Jacob Hastings Goodshot

Jacob Hastings Goodshot

Shields Thunderbull

Shields Thunderbull

Edward Eagle Heart

Edward Eagle Heart

Beginning in 1898, William A. Edwards, a native of Pittsburgh, Pennsylvania began a lifelong personal relationship with many native families of the Pine Ridge & Rosebud Indian Reservations located in South Western South Dakota. For better than half a century, each summer saw Edwards travel west where he deepened powerful relationships while living among his celebrated Indian friends.

During those years, he was not only accepted as one of their own, but also adopted into three Lakota family kinships, Jacob Hastings Goodshot, Shields Thunderbull and Edward Eagleheart. Here, Edwards was brought into a cultural learning environment where he was groomed and taught what it meant to be an Indian, in a traditional Lakota sense.
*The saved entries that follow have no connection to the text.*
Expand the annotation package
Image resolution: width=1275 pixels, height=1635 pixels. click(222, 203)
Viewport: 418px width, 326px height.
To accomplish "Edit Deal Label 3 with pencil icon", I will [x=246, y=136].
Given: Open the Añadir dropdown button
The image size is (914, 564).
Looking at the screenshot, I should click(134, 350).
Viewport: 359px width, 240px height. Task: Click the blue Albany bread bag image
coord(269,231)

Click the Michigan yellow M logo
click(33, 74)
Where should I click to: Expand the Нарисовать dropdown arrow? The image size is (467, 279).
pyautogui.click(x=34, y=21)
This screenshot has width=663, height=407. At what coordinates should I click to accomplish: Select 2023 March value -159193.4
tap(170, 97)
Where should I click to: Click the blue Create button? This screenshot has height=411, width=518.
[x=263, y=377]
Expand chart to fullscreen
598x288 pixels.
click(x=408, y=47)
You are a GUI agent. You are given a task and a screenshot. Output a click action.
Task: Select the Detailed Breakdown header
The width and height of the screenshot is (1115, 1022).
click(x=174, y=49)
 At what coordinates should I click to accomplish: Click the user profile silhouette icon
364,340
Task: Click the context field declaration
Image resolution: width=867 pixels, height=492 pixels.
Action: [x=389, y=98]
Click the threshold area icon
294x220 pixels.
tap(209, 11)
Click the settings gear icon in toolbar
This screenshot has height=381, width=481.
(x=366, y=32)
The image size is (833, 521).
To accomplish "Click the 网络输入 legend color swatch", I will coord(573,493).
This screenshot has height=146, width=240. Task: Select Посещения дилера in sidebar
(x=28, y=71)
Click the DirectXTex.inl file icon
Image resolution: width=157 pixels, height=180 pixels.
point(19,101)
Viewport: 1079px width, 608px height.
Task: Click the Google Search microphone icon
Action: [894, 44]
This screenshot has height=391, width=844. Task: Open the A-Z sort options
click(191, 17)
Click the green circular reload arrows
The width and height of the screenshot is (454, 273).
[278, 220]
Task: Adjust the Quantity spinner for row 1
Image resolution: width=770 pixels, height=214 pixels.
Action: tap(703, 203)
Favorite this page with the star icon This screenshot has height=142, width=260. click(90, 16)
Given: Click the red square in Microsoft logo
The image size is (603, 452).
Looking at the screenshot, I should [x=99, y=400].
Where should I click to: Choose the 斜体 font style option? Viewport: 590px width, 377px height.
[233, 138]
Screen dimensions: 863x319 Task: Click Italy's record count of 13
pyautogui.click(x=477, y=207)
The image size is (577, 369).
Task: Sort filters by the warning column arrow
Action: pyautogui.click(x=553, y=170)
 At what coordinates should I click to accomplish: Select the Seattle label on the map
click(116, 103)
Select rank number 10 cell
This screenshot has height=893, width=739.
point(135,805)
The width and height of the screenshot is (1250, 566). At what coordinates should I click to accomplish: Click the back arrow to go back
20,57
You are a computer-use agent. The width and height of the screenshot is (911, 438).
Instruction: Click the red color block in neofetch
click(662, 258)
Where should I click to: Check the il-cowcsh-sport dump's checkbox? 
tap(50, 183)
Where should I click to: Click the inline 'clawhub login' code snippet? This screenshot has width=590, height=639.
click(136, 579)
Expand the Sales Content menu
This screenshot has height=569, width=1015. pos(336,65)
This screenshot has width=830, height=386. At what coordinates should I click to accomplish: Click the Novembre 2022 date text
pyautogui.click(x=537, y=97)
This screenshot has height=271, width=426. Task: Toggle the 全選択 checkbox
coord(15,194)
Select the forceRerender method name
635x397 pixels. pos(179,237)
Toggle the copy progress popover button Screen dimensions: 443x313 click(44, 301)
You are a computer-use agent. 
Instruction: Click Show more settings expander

At the end of Edward's years (1960), the reins to his associations were then turned over to yet another Pittsburgher.

During the spring of 1976. John E. Connolly received a major part of Edward's many years of assembling and collecting: correspondence, photographs, written notes, and artifacts from a by gone era. Within this massive amount of history came a strong sense of responsibility for Connolly to take up where his colleague had left off. Hence, within this same year, he began a 40 year commitment which continues to grow stronger even to this day.

During the last quarter of a century, two successive companies have been established; Connolly and Notle Associates, which operated between 1976 and 1986 and the most recent Warriors of the Lakota enacted in 2002. Both companies sponsor cultural and societal efforts to assist the Lakota people in stabilizing their life-ways.

Today the Warriors of the Lakota, movement is poised and will offer better ways for taking this nation one step closer to fulfilling their dreams... Today the Lakota star is rising.